Communication is critical to averting a fiasco with your manufacturer during NPIs or process changes. As soon as it’s feasible, set up a shared data management system/automated process for real-time sharing, instead of relying on manual modes of communication such as phone or even email. 

Get the manufacturer involved before implementing any changes so that their team can express any concerns about unintended consequences of making changes. 

And finally, there should be a “paper trail” for everything and available to everyone, including: 

  • what changes are planned
  • your change management rules or best practices
  • the details (who/when/what) of the changes when they’re implemented  
  • the complete product record so the changes can be understood in the context of the chemical’s full journey.

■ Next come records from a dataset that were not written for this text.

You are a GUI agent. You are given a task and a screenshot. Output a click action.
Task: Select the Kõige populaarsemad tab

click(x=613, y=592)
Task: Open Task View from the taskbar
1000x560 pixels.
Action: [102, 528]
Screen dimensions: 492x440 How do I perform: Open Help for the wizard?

Problem 3: Underestimating the Difficulty of Outsourcing Offshore

The advantages of sending chemical manufacturing offshore–primarily monetary via tax breaks and lower costs for wages, overhead, R&D, and raw materials, but also the lure of expanding the customer base and increasing name recognition in new markets–have a tendency to put a rose-colored sheen on what can be a complicated or even cost-ineffective process.

Even before the arrival of COVID-19–which brought with it congested ports, shipping delays 20 or more times the norm, massive workforce disruptions, and generally unprecedented business environments–more than a few companies experienced the difficulties of outsourcing their chemical production to places such as China. 

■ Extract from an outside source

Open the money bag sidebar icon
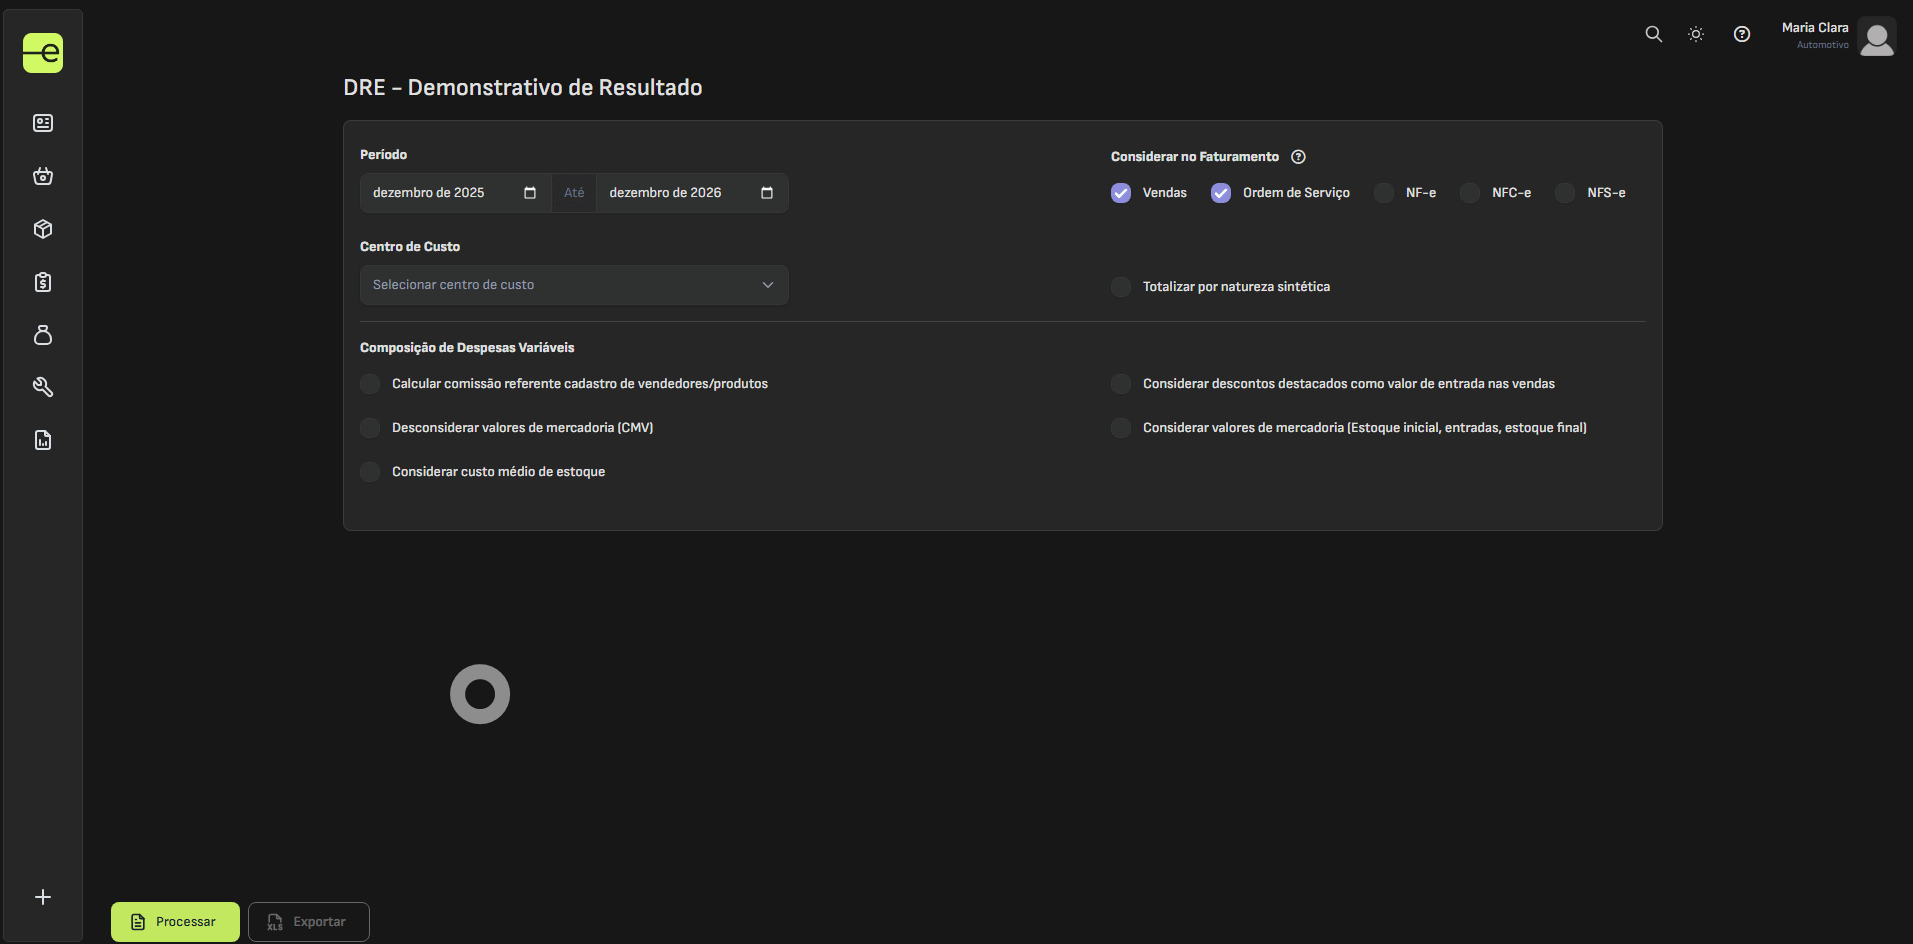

Any or all of language barriers, political and cultural factors, little to no day-to-day oversight, regulatory hurdles, and the costs of moving staff and equipment can make offshoring more trouble than it’s worth.

Solution: Remember That Feasibility is About More than Cold Hard Numbers

Some industry pundits are writing off offshoring altogether, but even with ongoing tension in international relations, the economics can still be right to offshore, but only if your cost models justify it and only under the right circumstances that are clarified through detailed due diligence on your part. 

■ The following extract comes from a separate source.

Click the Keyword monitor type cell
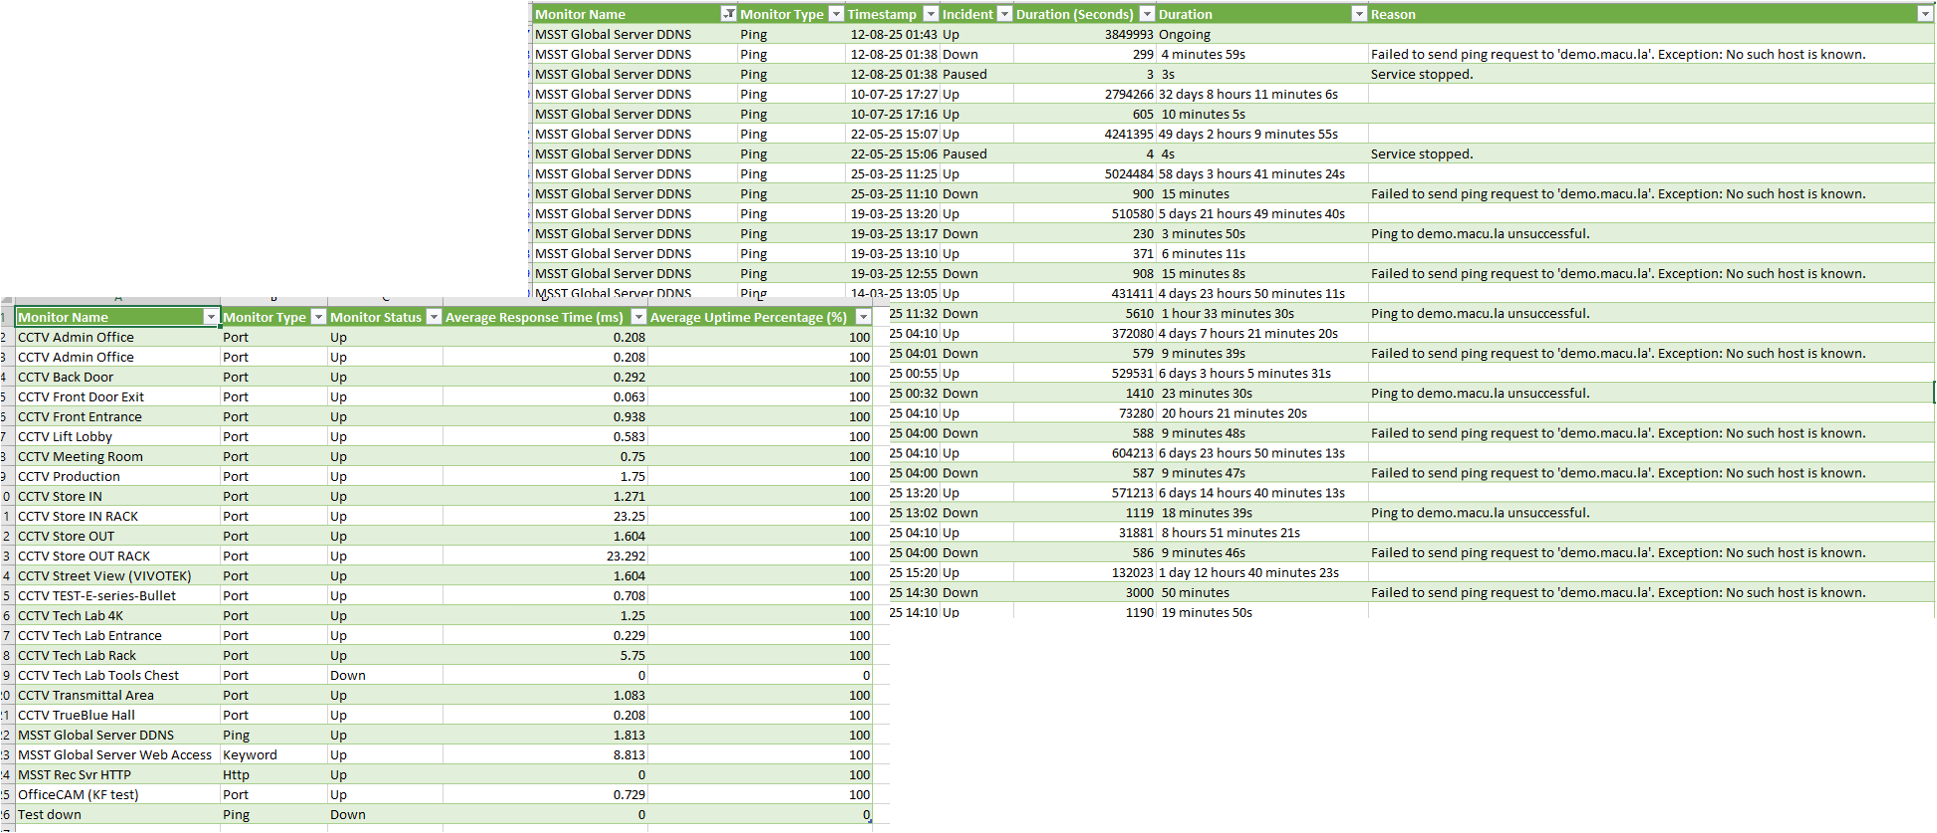The height and width of the screenshot is (833, 1937). point(250,755)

For example, an ideal Chinese chemical CM will be:

  • located in an industrial park in a province supportive of chemical manufacturing, with a stable regulatory framework and a predictable/flexible COVID response policy in case of outbreaks
  • publicly owned
  • experienced dealing with foreigners
  • asked to produce only chemicals from its catalog, and not custom chemicals, as permits for these can take years to procure.

Visiting your potential CM overseas will be absolutely essential. Training for your stateside team in cultural matters and building up your resource base as much as possible at the production facility will help strengthen the relationship.

Problem 4: Losing Key Institutional Knowledge

There is a risk that the hard-earned expertise your team has accrued by producing your chemical can dissipate when you outsource, whether over the short-term or the long-term. 

In a perfect world you could weather the coincident turnover that often accompanies a move to outsourcing by retaining key people in their current roles, but keeping them there through the life of the outsourcing contract is typically next-to-impossible due to attrition and internal promotions. 

What’s more, this fragmenting of what had been a unified ideation team is liable to negatively impact your company’s ability to collaborate to innovate with your product or process.

Solution: Ensure There Are Skilled People on Both Ends

This is yet another area your vetting process needs to be thorough, so that you can do all you can to offset the knowledge loss on your end by engaging experienced pros as your CM. 

Who they’ve worked with before and what types of work they’ve done in the past can give you insight into their ability to handle your product at the necessary scale.

But you don’t have to stop there, nor should you. You’ll want to make sure you’ve got two teams set up–a remaining operations team, and an outsourcing oversight team–that’s stocked with highly skilled personnel at the project and program manager levels. 

The former will be the retained knowledge base for every aspect being outsourced, while the latter will handle CM oversight, from evaluation and negotiation all the way through the life of the manufacturing agreement.